I guess I'm overcomplicating this - the script uses batches of 500 so I just need to count the batches -> we have processed 12K tasks or so. That's even better, 70% done.

...except of course there are more than 17K database rows, that's the very problem this task is trying to solve.

Anyway, arwiki is finished now. Processed about 22K rows. replaced 10715, discarded 3419 is the script's report, although grafana shows a 6K drop - I guess that's just the search index pipeline taking a few hours? Anyway, the wiki is done now and still has 11K tasks left, so it worked out fine, and there is no reason to think other wikis would perform worse (more recently added wikis should have less of their tasks affected).

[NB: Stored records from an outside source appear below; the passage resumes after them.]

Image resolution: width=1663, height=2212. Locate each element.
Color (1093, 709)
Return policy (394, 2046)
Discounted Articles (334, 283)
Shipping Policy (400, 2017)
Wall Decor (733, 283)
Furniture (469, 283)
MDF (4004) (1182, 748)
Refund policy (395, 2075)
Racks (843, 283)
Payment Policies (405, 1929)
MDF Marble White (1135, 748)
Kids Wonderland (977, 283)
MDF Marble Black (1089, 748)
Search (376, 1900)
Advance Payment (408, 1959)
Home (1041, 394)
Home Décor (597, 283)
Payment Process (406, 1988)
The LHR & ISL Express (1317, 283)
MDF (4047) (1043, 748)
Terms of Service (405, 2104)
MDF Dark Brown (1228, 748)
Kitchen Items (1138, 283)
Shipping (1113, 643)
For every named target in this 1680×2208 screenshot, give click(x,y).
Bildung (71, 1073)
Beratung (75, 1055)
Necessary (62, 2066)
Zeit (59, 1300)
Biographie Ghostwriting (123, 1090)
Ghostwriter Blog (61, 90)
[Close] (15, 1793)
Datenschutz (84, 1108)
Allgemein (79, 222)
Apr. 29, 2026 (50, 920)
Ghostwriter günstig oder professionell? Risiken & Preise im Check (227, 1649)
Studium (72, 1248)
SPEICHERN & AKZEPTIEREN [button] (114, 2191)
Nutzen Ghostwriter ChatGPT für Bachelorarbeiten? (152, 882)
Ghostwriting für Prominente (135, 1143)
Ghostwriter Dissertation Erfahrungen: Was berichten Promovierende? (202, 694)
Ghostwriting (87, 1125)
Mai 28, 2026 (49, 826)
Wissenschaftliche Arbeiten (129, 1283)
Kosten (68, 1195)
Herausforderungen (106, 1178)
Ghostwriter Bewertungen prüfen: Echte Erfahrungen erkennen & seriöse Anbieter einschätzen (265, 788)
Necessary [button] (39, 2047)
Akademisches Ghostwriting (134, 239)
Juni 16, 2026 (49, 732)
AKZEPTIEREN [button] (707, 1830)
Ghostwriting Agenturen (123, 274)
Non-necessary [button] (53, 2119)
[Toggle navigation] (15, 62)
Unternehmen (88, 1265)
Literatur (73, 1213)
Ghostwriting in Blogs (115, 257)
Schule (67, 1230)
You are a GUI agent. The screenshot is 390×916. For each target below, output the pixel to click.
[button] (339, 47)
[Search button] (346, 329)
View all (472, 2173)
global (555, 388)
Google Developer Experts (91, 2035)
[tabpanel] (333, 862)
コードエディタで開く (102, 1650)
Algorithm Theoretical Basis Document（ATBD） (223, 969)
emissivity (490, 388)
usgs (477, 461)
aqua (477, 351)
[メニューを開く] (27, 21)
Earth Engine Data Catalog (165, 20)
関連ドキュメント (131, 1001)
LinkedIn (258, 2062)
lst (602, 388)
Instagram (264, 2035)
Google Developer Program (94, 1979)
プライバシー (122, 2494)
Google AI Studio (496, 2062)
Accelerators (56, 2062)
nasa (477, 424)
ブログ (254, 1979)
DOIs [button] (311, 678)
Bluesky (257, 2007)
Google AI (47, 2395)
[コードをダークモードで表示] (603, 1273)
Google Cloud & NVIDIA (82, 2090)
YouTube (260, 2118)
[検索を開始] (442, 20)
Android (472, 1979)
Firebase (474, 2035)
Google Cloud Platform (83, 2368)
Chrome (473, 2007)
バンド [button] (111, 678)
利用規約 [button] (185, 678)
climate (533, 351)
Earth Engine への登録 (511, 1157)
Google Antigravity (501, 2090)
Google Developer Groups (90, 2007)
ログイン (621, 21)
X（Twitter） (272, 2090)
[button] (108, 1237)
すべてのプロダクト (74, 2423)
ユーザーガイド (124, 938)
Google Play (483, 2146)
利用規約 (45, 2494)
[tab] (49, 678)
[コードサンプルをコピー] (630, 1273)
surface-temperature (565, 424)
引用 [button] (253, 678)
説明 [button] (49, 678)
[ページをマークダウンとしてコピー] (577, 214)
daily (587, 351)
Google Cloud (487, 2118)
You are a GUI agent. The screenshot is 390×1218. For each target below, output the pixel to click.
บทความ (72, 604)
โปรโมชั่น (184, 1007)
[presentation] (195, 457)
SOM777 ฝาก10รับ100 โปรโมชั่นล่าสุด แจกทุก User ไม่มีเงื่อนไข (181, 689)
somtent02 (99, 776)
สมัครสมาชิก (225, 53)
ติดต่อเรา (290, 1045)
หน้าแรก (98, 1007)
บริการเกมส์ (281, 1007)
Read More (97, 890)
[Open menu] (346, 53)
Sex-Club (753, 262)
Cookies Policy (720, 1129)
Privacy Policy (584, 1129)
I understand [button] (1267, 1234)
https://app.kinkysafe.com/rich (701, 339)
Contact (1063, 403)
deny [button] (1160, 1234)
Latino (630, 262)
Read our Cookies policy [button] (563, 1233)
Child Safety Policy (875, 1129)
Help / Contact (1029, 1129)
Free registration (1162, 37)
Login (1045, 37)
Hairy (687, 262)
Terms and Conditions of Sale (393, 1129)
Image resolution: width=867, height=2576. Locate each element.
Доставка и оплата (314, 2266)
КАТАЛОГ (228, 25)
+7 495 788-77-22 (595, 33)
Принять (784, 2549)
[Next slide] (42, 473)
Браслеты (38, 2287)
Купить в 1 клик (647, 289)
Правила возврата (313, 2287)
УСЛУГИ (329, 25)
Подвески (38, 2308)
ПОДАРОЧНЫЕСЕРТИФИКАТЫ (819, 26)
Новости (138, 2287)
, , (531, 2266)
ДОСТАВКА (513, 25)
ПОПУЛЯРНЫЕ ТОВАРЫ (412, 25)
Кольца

This menas a speed of 2K tasks per hour, for our 11 Add Link wikis with ~20K tasks each that's an estimated 110 hour (about five days). More than I expected but not tragic.

Took a lot less than that (finished some time this morning) because only the pilot wikis had outdated tasks.

arwiki: 11K tasks regenerated, 4K tasks discarded; bnwiki: 11K/3K; cswiki: 9K/1K; viwiki: 10K / 1K. Zero for all other wikis.

In terms of unblocking pages with dangling database entries from becoming tasks and increasing the amount of tasks, which was one of the two goals for running the script: arwiki is up from 17K to 20K, bnwiki from 11K to 13K, cswiki from 17K to 19K, viwiki from 14K to 17K. So that went well (though not sure if having the lower counts ever had any kind of user impact).

All wikis showed the same pattern of the task counts dipping for 4-5 hours then increasing, so I guess that's the real-world latency of the search pipeline. bnwiki, which is the smallest, was at 6K tasks at its negative peak, which seems still decent (still dozens of tasks per topic on average). So it seems fine to run this unsupervised in the future if we need to refresh the recommendations again.

Re-checked for general regression on wmf.20 - looks good; the tasks mentioned in the comment are Resolved - resolving this one as well.